# Start of MATERIAL PROVIDED

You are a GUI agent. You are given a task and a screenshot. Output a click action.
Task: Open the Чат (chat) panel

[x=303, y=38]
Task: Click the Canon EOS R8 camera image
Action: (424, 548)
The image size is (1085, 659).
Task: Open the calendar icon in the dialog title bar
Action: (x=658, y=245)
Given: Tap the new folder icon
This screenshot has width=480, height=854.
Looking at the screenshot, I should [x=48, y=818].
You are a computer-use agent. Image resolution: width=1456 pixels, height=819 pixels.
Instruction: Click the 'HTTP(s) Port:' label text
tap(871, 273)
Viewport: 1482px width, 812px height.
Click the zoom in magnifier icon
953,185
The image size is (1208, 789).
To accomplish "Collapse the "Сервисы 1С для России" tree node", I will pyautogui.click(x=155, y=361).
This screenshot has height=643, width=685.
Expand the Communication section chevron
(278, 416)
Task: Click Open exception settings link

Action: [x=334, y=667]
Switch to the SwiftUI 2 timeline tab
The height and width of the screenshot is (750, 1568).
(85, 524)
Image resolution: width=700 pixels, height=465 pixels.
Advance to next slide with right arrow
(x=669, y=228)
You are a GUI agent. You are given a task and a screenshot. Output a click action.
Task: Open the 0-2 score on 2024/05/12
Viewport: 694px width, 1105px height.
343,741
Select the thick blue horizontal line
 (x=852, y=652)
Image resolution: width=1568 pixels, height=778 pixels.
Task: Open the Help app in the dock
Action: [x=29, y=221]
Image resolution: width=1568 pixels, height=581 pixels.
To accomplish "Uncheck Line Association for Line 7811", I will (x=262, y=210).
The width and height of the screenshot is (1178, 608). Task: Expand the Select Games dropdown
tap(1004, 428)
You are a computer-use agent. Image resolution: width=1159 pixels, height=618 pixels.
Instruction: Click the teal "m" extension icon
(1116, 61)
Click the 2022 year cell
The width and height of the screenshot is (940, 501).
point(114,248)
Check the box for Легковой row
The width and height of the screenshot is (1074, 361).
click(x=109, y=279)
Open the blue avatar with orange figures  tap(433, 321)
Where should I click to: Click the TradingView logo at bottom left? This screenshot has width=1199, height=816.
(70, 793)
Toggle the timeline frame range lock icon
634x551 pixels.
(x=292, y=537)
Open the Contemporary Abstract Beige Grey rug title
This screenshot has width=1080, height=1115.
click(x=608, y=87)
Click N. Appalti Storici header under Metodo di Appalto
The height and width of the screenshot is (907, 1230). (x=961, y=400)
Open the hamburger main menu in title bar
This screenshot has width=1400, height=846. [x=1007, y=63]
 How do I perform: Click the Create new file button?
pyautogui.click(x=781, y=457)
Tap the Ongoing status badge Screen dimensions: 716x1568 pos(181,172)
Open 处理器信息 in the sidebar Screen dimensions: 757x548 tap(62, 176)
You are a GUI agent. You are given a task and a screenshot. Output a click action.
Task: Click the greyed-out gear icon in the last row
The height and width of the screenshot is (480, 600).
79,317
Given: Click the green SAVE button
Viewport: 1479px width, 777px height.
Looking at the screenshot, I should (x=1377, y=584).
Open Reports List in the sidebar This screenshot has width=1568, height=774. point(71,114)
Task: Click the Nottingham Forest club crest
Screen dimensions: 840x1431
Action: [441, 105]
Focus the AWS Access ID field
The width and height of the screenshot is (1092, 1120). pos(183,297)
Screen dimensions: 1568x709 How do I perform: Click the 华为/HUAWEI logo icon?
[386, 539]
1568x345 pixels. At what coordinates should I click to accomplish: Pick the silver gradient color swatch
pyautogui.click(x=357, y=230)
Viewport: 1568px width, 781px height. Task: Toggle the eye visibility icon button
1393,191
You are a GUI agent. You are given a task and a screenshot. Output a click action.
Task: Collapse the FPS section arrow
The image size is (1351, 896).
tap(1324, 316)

# End of MATERIAL PROVIDED

YOUR TASK
Lay out the records above as a Markdown table with the columns Row and Line, one numbered row per line, skipping blank lines.

ANSWER TO THE TASK
| Row | Line |
|---|---|
| 1 | You are a GUI agent. You are given a task and a screenshot. Output a click action. |
| 2 | Task: Open the Чат (chat) panel |
| 3 | [x=303, y=38] |
| 4 | Task: Click the Canon EOS R8 camera image |
| 5 | Action: (424, 548) |
| 6 | The image size is (1085, 659). |
| 7 | Task: Open the calendar icon in the dialog title bar |
| 8 | Action: (x=658, y=245) |
| 9 | Given: Tap the new folder icon |
| 10 | This screenshot has width=480, height=854. |
| 11 | Looking at the screenshot, I should [x=48, y=818]. |
| 12 | You are a computer-use agent. Image resolution: width=1456 pixels, height=819 pixels. |
| 13 | Instruction: Click the 'HTTP(s) Port:' label text |
| 14 | tap(871, 273) |
| 15 | Viewport: 1482px width, 812px height. |
| 16 | Click the zoom in magnifier icon |
| 17 | 953,185 |
| 18 | The image size is (1208, 789). |
| 19 | To accomplish "Collapse the "Сервисы 1С для России" tree node", I will pyautogui.click(x=155, y=361). |
| 20 | This screenshot has height=643, width=685. |
| 21 | Expand the Communication section chevron |
| 22 | (278, 416) |
| 23 | Task: Click Open exception settings link |
| 24 | Action: [x=334, y=667] |
| 25 | Switch to the SwiftUI 2 timeline tab |
| 26 | The height and width of the screenshot is (750, 1568). |
| 27 | (85, 524) |
| 28 | Image resolution: width=700 pixels, height=465 pixels. |
| 29 | Advance to next slide with right arrow |
| 30 | (x=669, y=228) |
| 31 | You are a GUI agent. You are given a task and a screenshot. Output a click action. |
| 32 | Task: Open the 0-2 score on 2024/05/12 |
| 33 | Viewport: 694px width, 1105px height. |
| 34 | 343,741 |
| 35 | Select the thick blue horizontal line |
| 36 |  (x=852, y=652) |
| 37 | Image resolution: width=1568 pixels, height=778 pixels. |
| 38 | Task: Open the Help app in the dock |
| 39 | Action: [x=29, y=221] |
| 40 | Image resolution: width=1568 pixels, height=581 pixels. |
| 41 | To accomplish "Uncheck Line Association for Line 7811", I will (x=262, y=210). |
| 42 | The width and height of the screenshot is (1178, 608). Task: Expand the Select Games dropdown |
| 43 | tap(1004, 428) |
| 44 | You are a computer-use agent. Image resolution: width=1159 pixels, height=618 pixels. |
| 45 | Instruction: Click the teal "m" extension icon |
| 46 | (1116, 61) |
| 47 | Click the 2022 year cell |
| 48 | The width and height of the screenshot is (940, 501). |
| 49 | point(114,248) |
| 50 | Check the box for Легковой row |
| 51 | The width and height of the screenshot is (1074, 361). |
| 52 | click(x=109, y=279) |
| 53 | Open the blue avatar with orange figures  tap(433, 321) |
| 54 | Where should I click to: Click the TradingView logo at bottom left? This screenshot has width=1199, height=816. |
| 55 | (70, 793) |
| 56 | Toggle the timeline frame range lock icon |
| 57 | 634x551 pixels. |
| 58 | (x=292, y=537) |
| 59 | Open the Contemporary Abstract Beige Grey rug title |
| 60 | This screenshot has width=1080, height=1115. |
| 61 | click(x=608, y=87) |
| 62 | Click N. Appalti Storici header under Metodo di Appalto |
| 63 | The height and width of the screenshot is (907, 1230). (x=961, y=400) |
| 64 | Open the hamburger main menu in title bar |
| 65 | This screenshot has width=1400, height=846. [x=1007, y=63] |
| 66 |  How do I perform: Click the Create new file button? |
| 67 | pyautogui.click(x=781, y=457) |
| 68 | Tap the Ongoing status badge Screen dimensions: 716x1568 pos(181,172) |
| 69 | Open 处理器信息 in the sidebar Screen dimensions: 757x548 tap(62, 176) |
| 70 | You are a GUI agent. You are given a task and a screenshot. Output a click action. |
| 71 | Task: Click the greyed-out gear icon in the last row |
| 72 | The height and width of the screenshot is (480, 600). |
| 73 | 79,317 |
| 74 | Given: Click the green SAVE button |
| 75 | Viewport: 1479px width, 777px height. |
| 76 | Looking at the screenshot, I should (x=1377, y=584). |
| 77 | Open Reports List in the sidebar This screenshot has width=1568, height=774. point(71,114) |
| 78 | Task: Click the Nottingham Forest club crest |
| 79 | Screen dimensions: 840x1431 |
| 80 | Action: [441, 105] |
| 81 | Focus the AWS Access ID field |
| 82 | The width and height of the screenshot is (1092, 1120). pos(183,297) |
| 83 | Screen dimensions: 1568x709 How do I perform: Click the 华为/HUAWEI logo icon? |
| 84 | [386, 539] |
| 85 | 1568x345 pixels. At what coordinates should I click to accomplish: Pick the silver gradient color swatch |
| 86 | pyautogui.click(x=357, y=230) |
| 87 | Viewport: 1568px width, 781px height. Task: Toggle the eye visibility icon button |
| 88 | 1393,191 |
| 89 | You are a GUI agent. You are given a task and a screenshot. Output a click action. |
| 90 | Task: Collapse the FPS section arrow |
| 91 | The image size is (1351, 896). |
| 92 | tap(1324, 316) |